GIVEN RECORDS:
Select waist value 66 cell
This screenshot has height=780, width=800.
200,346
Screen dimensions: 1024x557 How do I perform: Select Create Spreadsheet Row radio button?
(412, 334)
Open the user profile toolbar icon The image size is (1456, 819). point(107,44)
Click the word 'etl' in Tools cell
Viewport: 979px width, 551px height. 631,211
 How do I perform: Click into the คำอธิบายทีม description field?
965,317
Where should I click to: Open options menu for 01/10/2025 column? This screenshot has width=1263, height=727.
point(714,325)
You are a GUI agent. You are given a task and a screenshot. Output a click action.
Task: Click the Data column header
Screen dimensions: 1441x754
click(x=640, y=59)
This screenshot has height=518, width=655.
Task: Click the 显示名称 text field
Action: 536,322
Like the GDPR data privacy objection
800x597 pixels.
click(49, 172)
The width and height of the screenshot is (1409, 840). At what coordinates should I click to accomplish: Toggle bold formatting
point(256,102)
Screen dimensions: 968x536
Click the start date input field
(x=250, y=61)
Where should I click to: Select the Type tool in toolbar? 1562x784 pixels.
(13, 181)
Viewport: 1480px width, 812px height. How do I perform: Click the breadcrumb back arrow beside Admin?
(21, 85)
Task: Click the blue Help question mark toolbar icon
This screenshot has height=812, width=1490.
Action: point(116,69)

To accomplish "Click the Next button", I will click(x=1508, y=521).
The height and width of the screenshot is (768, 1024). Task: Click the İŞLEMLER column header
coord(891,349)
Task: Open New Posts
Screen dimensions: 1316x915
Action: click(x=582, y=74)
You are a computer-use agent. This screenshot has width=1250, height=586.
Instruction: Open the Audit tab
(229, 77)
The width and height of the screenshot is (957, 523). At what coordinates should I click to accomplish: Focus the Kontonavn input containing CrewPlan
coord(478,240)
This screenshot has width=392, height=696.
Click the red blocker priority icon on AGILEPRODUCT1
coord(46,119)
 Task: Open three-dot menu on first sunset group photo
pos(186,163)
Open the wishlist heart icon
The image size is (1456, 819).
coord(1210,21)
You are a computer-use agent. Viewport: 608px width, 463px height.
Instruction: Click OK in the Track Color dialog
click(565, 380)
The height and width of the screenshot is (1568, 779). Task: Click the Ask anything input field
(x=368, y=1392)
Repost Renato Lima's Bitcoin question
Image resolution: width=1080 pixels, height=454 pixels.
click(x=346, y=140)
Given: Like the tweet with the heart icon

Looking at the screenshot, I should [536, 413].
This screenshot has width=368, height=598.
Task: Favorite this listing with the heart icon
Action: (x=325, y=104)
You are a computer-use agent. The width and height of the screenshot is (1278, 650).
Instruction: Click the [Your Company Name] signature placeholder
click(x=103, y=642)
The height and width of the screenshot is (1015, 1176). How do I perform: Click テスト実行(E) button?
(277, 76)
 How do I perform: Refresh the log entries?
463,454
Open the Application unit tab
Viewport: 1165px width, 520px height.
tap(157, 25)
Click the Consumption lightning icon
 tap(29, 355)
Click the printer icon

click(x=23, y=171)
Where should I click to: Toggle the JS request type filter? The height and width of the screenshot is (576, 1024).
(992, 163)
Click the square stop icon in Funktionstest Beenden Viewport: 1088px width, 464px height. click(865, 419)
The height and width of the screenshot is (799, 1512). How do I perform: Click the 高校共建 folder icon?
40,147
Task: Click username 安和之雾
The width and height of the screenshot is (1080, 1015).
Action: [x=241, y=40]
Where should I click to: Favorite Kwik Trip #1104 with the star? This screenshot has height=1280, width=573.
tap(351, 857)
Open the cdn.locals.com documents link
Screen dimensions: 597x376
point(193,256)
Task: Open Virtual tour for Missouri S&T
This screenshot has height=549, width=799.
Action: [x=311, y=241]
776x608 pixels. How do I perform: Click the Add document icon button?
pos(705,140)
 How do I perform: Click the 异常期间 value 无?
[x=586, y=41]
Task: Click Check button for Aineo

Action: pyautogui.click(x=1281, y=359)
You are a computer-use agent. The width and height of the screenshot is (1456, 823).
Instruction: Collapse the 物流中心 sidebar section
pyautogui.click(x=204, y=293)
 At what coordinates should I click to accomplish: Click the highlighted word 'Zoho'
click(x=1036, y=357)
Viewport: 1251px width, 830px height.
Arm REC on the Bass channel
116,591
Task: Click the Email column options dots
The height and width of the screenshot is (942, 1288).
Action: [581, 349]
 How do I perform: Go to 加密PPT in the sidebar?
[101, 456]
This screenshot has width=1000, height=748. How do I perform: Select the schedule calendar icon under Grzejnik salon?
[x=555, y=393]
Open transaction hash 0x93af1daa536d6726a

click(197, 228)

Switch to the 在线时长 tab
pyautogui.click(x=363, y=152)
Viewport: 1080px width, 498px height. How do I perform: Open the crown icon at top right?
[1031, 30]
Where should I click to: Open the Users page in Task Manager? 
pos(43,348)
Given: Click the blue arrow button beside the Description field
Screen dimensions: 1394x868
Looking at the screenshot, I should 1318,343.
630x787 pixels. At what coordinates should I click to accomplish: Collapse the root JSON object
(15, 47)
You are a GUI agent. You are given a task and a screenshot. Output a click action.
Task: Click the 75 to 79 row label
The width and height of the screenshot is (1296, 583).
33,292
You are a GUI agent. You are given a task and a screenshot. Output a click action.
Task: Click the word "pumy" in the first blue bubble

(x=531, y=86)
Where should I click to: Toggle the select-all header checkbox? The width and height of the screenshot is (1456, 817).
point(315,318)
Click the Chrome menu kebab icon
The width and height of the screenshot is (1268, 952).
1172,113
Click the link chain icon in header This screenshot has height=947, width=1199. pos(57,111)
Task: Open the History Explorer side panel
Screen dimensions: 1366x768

GOAL:
Present the data from its first line through the line containing "Viewport: 979px width, 551px height. 631,211" as a Markdown table with two columns, Row and Line, leaving out any blank lines.

RESPONSE FOR THIS EXERCISE:
| Row | Line |
|---|---|
| 1 | Select waist value 66 cell |
| 2 | This screenshot has height=780, width=800. |
| 3 | 200,346 |
| 4 | Screen dimensions: 1024x557 How do I perform: Select Create Spreadsheet Row radio button? |
| 5 | (412, 334) |
| 6 | Open the user profile toolbar icon The image size is (1456, 819). point(107,44) |
| 7 | Click the word 'etl' in Tools cell |
| 8 | Viewport: 979px width, 551px height. 631,211 |